Dawn Has Come, Easier Options, Remember
Issue 847 » June 19, 2015 - Ramadan 2, 1436
Dawn Has Come
Al-Ahzab (The Confederates) - Chapter 33: Verse 43
So often we find that the darkest times in our lives are followed by the most precious. Often, it is at the moment when everything looks broken that something least expected lifts us and carries us through. Did not Prophet Ayoub (peace be upon him) lose everything one by one, before it was all given back and more?
Yes. For Prophet Ayoub, the night was real. And for many of us, it seems to last forever. But Allah does not allow an endless night. In His mercy, he gives us the sun. Yet there are times when we feel our hardships won’t cease. And maybe some of us have fallen to such a spiritual low in our deen (religion) that we feel disconnected from our Creator. And maybe for some of us, it’s so dark, we don’t even notice.
But like the sun that rises at the end of the night, our dawn has come. In His infinite mercy, Allah has sent the light of Ramadan to erase the night. He has sent the month of the Qur’an so that He might elevate us and bring us from our isolation to His nearness. He has given us this blessed month to fill our emptiness, cure our loneliness, and end our soul’s poverty. He has sent us the dawn that we might find from darkness — light.
"Reclaim Your Heart" - Yasmin Mogahed
The Prophet (peace be upon him) is reported to have said: “The best of your religion is the easier options therein.” [Bukhari]
Thus, when there are different answers to the same question and when easier options may be available in the practice of a religious duty, judgment, fatwa, and ijtihad, the easier option should be preferred.
The Prophet’s widow Aishah reported that the Prophet was always inclined toward preventing hardship and lightening the people’s burdens as far as possible. Thus, she reported that, “he [the Prophet] did not choose but the easier of the two options so long as it did not amount to a transgression.” [Muslim]
The Prophet has also advised the believers to take advantage of the concessions God has granted to them, for “God loves to see that His concessions are taken, just as He loves to see that His commandments are obeyed.” [Al Albani]
The purport of this message is illustrated in another hadith text with regard to fasting (of Ramadan): “It is not a virtue to observe the fast when one is travelling.” [Mishkat]
"The Middle Path of Moderation in Islam: The Qur'anic Principle of Wasatiyyah" - Hashim Kamali
If we listen to men and women living in the societies of the South, from Latin America to India and Indonesia or the African continent or the Middle East, we find that globalization is perceived mainly as a form of Westernization.
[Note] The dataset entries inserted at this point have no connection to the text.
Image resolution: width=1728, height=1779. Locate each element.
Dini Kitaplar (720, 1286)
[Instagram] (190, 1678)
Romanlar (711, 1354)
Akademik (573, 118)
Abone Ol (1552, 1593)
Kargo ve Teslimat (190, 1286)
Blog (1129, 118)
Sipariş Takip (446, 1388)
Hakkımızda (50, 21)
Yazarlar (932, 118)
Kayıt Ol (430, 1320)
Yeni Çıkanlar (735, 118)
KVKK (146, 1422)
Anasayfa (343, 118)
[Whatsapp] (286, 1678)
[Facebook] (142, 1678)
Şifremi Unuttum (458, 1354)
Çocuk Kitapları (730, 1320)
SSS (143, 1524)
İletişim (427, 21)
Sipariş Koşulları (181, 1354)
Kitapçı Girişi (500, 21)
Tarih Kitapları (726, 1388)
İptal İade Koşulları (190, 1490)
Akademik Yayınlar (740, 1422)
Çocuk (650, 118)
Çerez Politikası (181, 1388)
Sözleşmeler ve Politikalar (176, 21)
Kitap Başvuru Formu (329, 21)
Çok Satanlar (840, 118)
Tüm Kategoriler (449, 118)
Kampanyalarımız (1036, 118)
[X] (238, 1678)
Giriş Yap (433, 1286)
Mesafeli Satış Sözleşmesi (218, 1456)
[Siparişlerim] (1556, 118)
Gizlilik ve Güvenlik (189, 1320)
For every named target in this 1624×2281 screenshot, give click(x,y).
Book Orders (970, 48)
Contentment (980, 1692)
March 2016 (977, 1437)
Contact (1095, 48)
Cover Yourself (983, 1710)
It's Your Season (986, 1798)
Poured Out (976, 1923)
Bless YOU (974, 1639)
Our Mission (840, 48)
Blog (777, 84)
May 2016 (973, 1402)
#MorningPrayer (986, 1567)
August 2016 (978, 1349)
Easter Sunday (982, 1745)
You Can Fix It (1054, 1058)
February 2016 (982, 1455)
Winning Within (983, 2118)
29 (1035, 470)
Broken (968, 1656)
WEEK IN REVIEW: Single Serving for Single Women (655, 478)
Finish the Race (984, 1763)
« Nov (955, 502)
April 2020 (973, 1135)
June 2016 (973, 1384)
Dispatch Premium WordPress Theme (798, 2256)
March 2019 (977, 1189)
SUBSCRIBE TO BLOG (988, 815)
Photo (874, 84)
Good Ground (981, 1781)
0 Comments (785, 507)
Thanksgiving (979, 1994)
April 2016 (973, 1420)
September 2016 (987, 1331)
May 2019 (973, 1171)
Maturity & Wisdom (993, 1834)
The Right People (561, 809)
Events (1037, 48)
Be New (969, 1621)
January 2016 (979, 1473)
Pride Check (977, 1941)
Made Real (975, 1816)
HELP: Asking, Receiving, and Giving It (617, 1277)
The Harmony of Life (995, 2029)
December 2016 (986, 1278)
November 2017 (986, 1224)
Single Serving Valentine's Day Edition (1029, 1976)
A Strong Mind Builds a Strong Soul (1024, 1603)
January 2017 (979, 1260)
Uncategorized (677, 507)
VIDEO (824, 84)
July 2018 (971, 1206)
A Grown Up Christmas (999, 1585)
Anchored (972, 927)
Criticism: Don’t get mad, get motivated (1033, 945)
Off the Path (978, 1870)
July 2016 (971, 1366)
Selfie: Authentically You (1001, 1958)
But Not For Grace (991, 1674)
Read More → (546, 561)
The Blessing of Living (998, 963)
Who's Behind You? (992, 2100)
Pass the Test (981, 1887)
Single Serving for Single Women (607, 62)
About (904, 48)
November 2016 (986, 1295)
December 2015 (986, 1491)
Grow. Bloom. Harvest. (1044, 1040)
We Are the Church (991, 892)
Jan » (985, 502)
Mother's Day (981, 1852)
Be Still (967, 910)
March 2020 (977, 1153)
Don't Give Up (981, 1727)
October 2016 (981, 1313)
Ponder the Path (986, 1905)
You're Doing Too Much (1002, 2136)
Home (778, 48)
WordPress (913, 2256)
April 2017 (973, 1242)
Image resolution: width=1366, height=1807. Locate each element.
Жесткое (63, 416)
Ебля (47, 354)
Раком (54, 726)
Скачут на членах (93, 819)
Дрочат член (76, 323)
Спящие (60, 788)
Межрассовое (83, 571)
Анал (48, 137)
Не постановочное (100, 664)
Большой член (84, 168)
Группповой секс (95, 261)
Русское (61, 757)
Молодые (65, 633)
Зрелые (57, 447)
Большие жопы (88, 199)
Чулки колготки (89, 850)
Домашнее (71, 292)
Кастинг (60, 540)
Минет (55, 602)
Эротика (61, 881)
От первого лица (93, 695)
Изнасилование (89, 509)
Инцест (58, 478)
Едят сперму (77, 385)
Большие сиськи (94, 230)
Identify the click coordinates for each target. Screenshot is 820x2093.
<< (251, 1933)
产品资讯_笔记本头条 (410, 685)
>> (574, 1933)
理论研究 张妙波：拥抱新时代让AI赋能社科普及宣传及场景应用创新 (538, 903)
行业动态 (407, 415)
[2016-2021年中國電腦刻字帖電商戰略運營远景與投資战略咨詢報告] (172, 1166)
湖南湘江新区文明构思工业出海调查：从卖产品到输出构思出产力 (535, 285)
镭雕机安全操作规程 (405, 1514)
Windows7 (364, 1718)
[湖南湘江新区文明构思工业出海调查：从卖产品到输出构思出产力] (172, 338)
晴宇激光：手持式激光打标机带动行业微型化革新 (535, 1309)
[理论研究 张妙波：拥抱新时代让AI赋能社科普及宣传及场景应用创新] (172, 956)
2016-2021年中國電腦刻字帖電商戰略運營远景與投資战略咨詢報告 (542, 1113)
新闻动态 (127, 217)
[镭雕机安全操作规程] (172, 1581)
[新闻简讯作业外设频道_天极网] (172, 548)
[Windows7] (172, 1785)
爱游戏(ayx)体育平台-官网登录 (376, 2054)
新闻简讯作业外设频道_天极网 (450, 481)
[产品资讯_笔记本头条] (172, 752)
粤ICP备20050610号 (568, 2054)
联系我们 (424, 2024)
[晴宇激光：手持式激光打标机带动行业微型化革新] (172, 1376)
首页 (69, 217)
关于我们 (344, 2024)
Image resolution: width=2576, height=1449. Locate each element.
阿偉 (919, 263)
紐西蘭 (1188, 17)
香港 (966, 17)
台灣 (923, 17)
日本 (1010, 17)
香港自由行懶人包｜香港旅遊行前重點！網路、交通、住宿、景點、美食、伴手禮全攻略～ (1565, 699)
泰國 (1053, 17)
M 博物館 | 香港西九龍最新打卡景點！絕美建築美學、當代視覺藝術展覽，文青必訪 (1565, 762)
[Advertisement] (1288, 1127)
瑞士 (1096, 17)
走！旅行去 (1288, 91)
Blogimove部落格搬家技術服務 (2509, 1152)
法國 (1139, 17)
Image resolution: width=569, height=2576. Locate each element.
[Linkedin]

If we listen to African-Americans, Latinos and new citizens of the United States, or the citizens of Canada, Europe or Australia, we find that they are uneasy about their culture, values and memories.
Officially, pluralist societies must take into account the diversity of the culture and historical experience of their citizens and residents. Values, symbols and language shape our consciousness, psychology and worldview, and so too does the memory of colonization, migration, exile and settlement (and sometimes of rejection and racism). Rather than allowing our memories to be torn apart by squabbles over universals or the higher truths of rival points of view, contemporary societies, both rich and poor and in both the North and the South, should be doing more to institutionalize the teaching of a common history of memories. They should be combining the wealth of all our memories, explaining different points of view, and trying to understand collective consciousnesses and collective hopes as well as historical wounds and traumas. Modern man must reconcile himself with a sense of history, and rediscover the essence of the cultural and religious traditions in an age of globalization. It cannot be said too often that globalization itself is producing a culture that exists on a world scale. That culture has a tendency to make other traditions and cultures, with their symbols, rites, arts and food, look ‘exotic’ or peripheral, though some of their artistic and culinary products can of course be integrated into the logic of its economy because they hold out the promise of substantial profits.
Languages, cultures and traditions should also be explained and promoted in our schools, just as they should be celebrated and encouraged by local cultural policies. Given the dominance of English, fast food and stereotypical consumerism, it is important to teach children more than one language, to introduce them to new intellectual worlds with different terminological points of reference, and thus to multiple sensibilities, tastes and points of view. Languages convey and transmit sensibilities; they have and are particular sensibilities. Studying the meaning of symbols, practices and customs calls into question the legitimacy of our own symbols, practices and customs and relativizes our certainties and pretensions.